Whether you’re a beginner delineator or a seasoned expert looking to upgrade your gear, here are four essential items to include in your field kit.
High-quality muck boots
What’s a biological field survey of waterlogged lands without a good pair of muck boots? What you want is a pair that has a super comfortable upper and a strong grip at the bottom.
While there are plenty of field boots out there, don’t get confused and invest in a mid-range pair that’s not exorbitantly priced but still offers what you need. Look for boots that are comfortable, lightweight, flexible, and 100% waterproof.
Based on the type of work you do, additional features that you may want in your boots include stretchable material, foam underlay, reinforced heel for extra Achilles protection and camouflage print.
Two-way radio set
If you’re working in a team across a large area, having a two-way radio is the best way to communicate with your colleagues, especially in mountainous or far-off regions with poor cell phone connectivity.

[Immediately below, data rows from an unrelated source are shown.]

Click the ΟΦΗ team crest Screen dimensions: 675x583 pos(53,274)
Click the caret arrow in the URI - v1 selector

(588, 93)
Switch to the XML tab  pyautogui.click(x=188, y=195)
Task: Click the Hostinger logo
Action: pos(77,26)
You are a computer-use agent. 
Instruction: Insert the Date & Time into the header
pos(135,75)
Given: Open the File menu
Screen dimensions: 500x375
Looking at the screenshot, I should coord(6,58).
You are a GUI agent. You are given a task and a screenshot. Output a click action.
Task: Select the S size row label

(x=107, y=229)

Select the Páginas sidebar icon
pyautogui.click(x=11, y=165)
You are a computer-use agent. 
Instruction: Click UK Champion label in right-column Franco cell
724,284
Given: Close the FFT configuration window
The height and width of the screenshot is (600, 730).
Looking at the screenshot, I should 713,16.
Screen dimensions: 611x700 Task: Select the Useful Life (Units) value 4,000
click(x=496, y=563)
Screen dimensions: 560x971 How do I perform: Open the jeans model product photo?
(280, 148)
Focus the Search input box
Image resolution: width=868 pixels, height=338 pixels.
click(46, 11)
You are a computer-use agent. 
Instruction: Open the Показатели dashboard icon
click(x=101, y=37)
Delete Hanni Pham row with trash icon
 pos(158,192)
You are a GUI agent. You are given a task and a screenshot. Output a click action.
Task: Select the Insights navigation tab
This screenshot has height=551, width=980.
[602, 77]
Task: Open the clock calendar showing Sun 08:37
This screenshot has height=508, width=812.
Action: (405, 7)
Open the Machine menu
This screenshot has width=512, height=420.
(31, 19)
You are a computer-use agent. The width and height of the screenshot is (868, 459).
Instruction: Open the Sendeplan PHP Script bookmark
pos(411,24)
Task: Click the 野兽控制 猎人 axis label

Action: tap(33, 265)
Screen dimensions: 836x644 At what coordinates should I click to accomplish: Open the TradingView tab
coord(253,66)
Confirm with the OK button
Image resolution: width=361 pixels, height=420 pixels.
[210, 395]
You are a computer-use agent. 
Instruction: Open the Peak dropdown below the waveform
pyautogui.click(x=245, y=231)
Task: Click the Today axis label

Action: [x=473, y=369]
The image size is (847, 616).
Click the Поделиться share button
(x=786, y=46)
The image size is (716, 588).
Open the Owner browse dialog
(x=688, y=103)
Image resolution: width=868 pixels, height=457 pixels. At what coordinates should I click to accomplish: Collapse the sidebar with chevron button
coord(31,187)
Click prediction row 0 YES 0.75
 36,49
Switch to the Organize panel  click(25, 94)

This not only allows smooth flow of communication but also ensures your safety. If you spend a lot of time working on delineation projects in far-flung places and are still making do with an old weary radio, upgrade to a fine two-way radio from wetlandtools for better audio quality, greater range, GPS and longer battery life.
A good camera is one of the most valuable possessions of wetlands specialists. Choosing the right camera is important for any kind of field survey, but all the more important when you’re doing wetlands delineation.
A good field camera should be strong and rugged and must have important features such as Wi-Fi, GPS, location data imprinting, digital compass and altimeter. Above all, it should be waterproof and have a long battery life; otherwise it’s not suitable to be used outdoors. If your current camera misses any of these features, it’s time to upgrade.
Looking for an advanced field camera that can send photos to your cell phone? Read this informative shortlist at https://wetlandtools.com/trail-camera-send-pictures-cell-phone/ for the five best trail cameras on the market.
Carrying a good soil knife, or a Hori Hori, in you backpack comes handy when you want to collect soil samples during a delineation project. Don’t try and cut costs when buying a soil knife for use in marshy lands. Look for a long, sturdy and simple knife with a convenient handle that’s easy to grip.
Also make sure that the blade is made of rust-proof material and comes with a sheath for safety and a belt loop for easy carrying. A measuring ruler on the blade and a brightly colored handle are added features you might want in your wetlands knife.